I was also abused by my own uncle when I was 5 years old. It leaves me with trauma. I've been in a relationship before. When my love tried to kiss me I just had a deja vu of what I've been through with my uncle.

  • Pamela Paige by Pamela Paige
  • 2 months ago

I was raped from 5 years old to 10 years old. My rapist was my own brother. I have flashbacks and nightmares. I remember going to the police and telling them everything then leaving thinking I had done the right thing. Then my foster mother tells me they let him go. I had days that I wanted to kill myself. I had gone into 30 foster care homes and hospitals. I still can't beleve they had let him go back out there to rape other people. I will never get over that.

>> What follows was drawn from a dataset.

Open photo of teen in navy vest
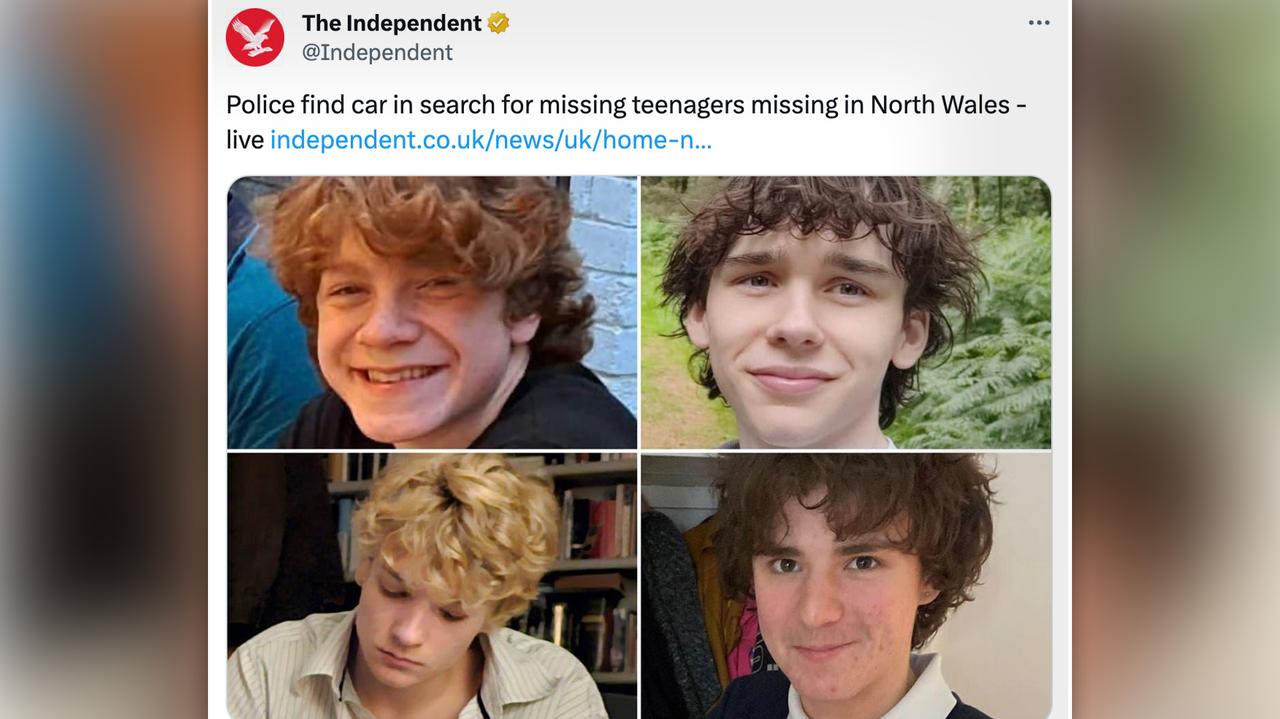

  • Jess M Stokes by Jess M Stokes, Enterprise Alabama
  • 2 months ago

I hate to hear that. He will have to answer on judgement day. I can kind of relate. I was molested when I was 4 by my sister's dad, and I told my "mom" when I was older, and she called me a liar, but I know he will pay for his actions. I am praying for you, Pamela Paige.

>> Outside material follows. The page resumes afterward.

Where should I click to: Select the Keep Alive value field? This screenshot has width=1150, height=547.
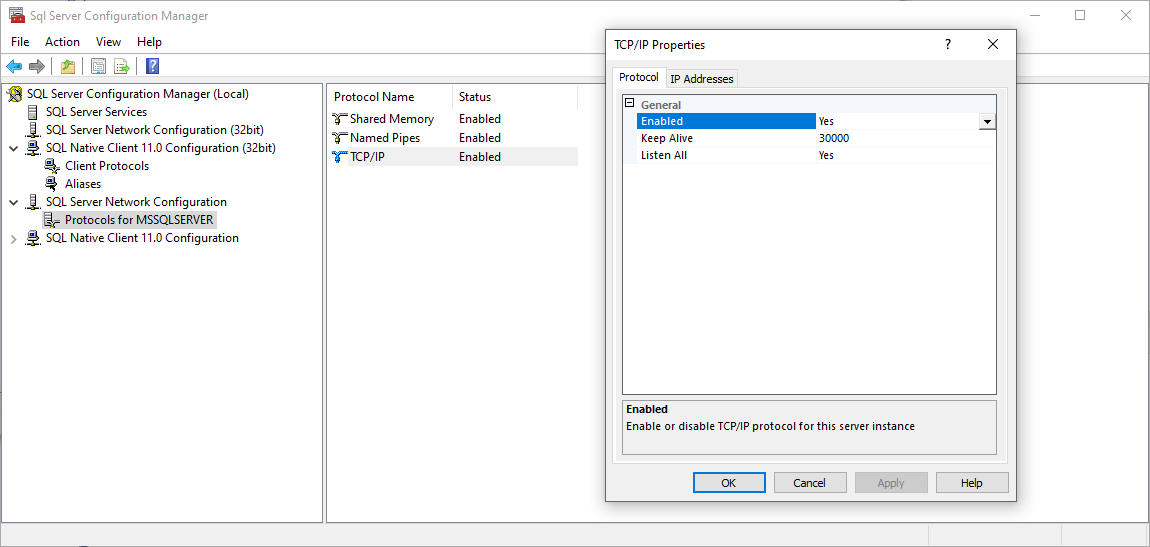[905, 138]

  • Briana Baird by Briana Baird
  • 8 months ago

I will never be able to explain how it really felt, but I can tell you that it is not something you would want to experience. I can tell you that when you see a man who wants to rape you, run and don't look back.

  • Kayla  M. Callahan by Kayla M. Callahan
  • 3 years ago

I know how this feels because I've been through the same thing. It does get easier, but you'll never forget it. People who can do this to others have no heart and no soul. They take what they want without a thought of how you'll feel. I am so sorry for you and anyone else who has felt this pain.